---------- Document text ----------

Next comes framing the vocal booth.  Because two walls were double studded I had to make 6 framed walls in total.  Due to low ceiling height I opted not to frame out a ceiling but instead capped the ceiling with 1/2" thick plywood with drywall screwed into it.  This allowed me to save a few much needed inches of ceiling height.  

First I cut the floor and ceiling plates:

After that it was cutting and screwing in the studs.  Note the studs doubled up on the ends for extra strength.

A few things to note about framing.  Unfortunately, even though I spent quite a bit of time researching this I didn't find out till later that the soundproofing compound I used Green Glue company recommends 24" on centre studs.  I ended up doing 16" on centre.  Apparently the more freely the materials can move the better the Green Glue works.  Something to consider when building and this will also save you some 2x4s as well.  

A tip for getting the spacing of your studs quicker is to measure out and pre-cut a piece of wood as a spacer while screwing in each new stud instead of having to measure each time (this was my friend Mike Langford's idea).  To get 16 on centre we had a 14 1/4" spacer.  Using this method my insulation fit in perfectly after I was done framing.

After the framed out walls were completed I screwed the two pieces that would be the walls that would ultimately be up against the walls in my room.  I then added the dry wall to the external sections and when I was done I had to move it into place where I wanted it.  Not a completely easy task but I did it.

---------- Data provided ----------

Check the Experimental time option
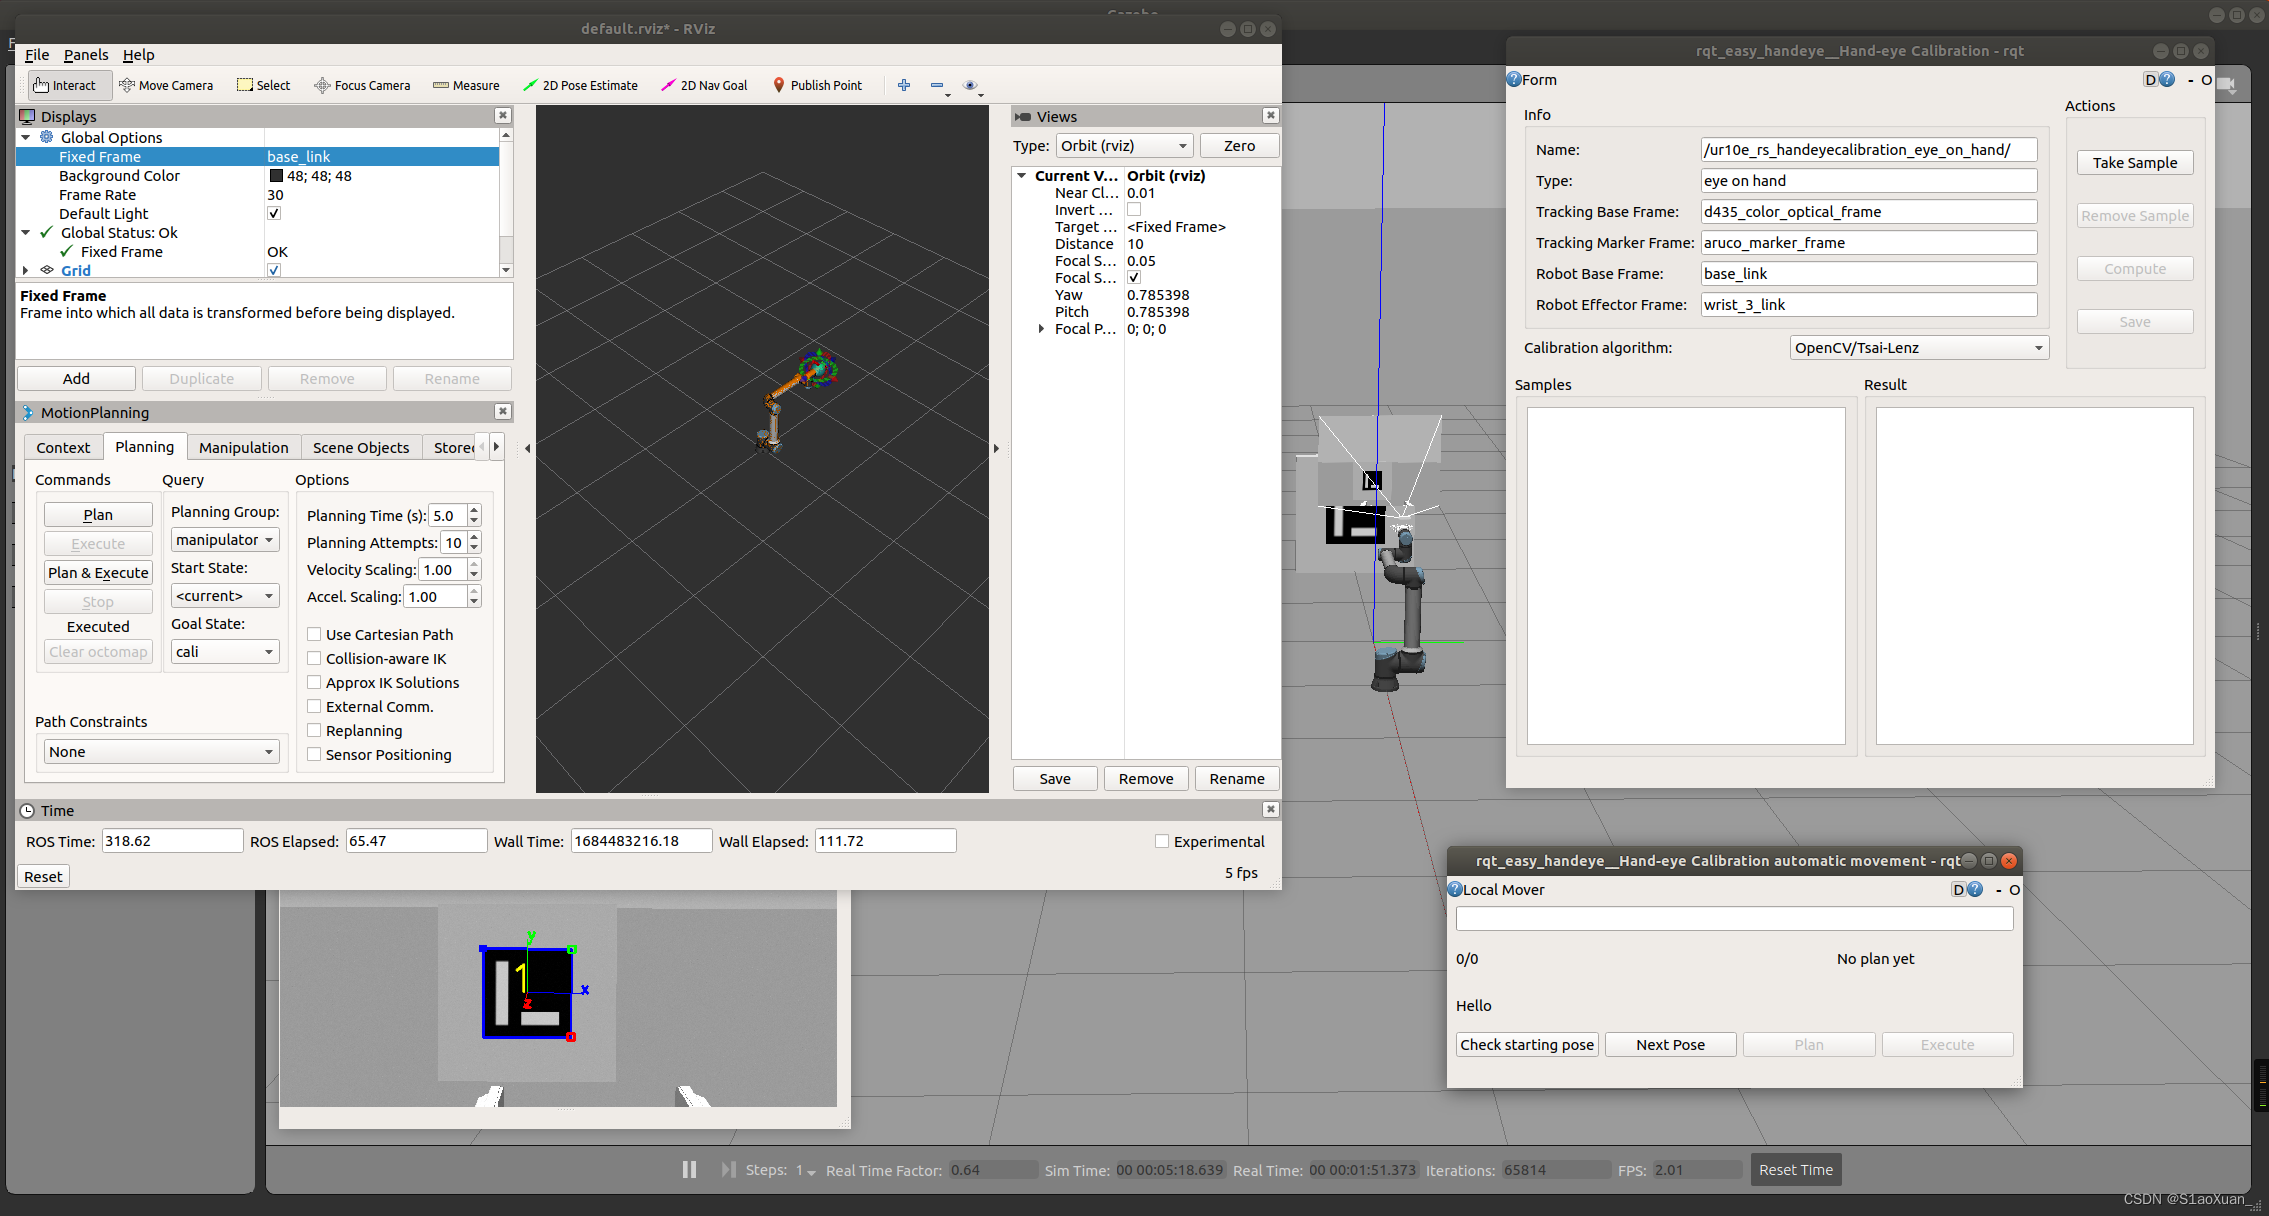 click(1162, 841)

----------

* [Task set]:
[1] Please extract the part of the vocal booth framing text between "A tip for getting" and "was done framing.", inclusive.
[2] Decide whether each statement agrees with the vocal booth framing text. Answer yes or no and quote the words that settle it. (a) Six framed walls were built in total. (b) The insulation needed trimming to fit after the framing was done. (c) The idea of using a spacer came from a friend.
The listing plays no part in this work.

* [Task-by-task results]:
[1]
A tip for getting the spacing of your studs quicker is to measure out and pre-cut a piece of wood as a spacer while screwing in each new stud instead of having to measure each time (this was my friend Mike Langford's idea).  To get 16 on centre we had a 14 1/4" spacer.  Using this method my insulation fit in perfectly after I was done framing.

[2]
(a) Yes: "I had to make 6 framed walls in total."
(b) No: "Using this method my insulation fit in perfectly after I was done framing."
(c) Yes: "this was my friend Mike Langford's idea"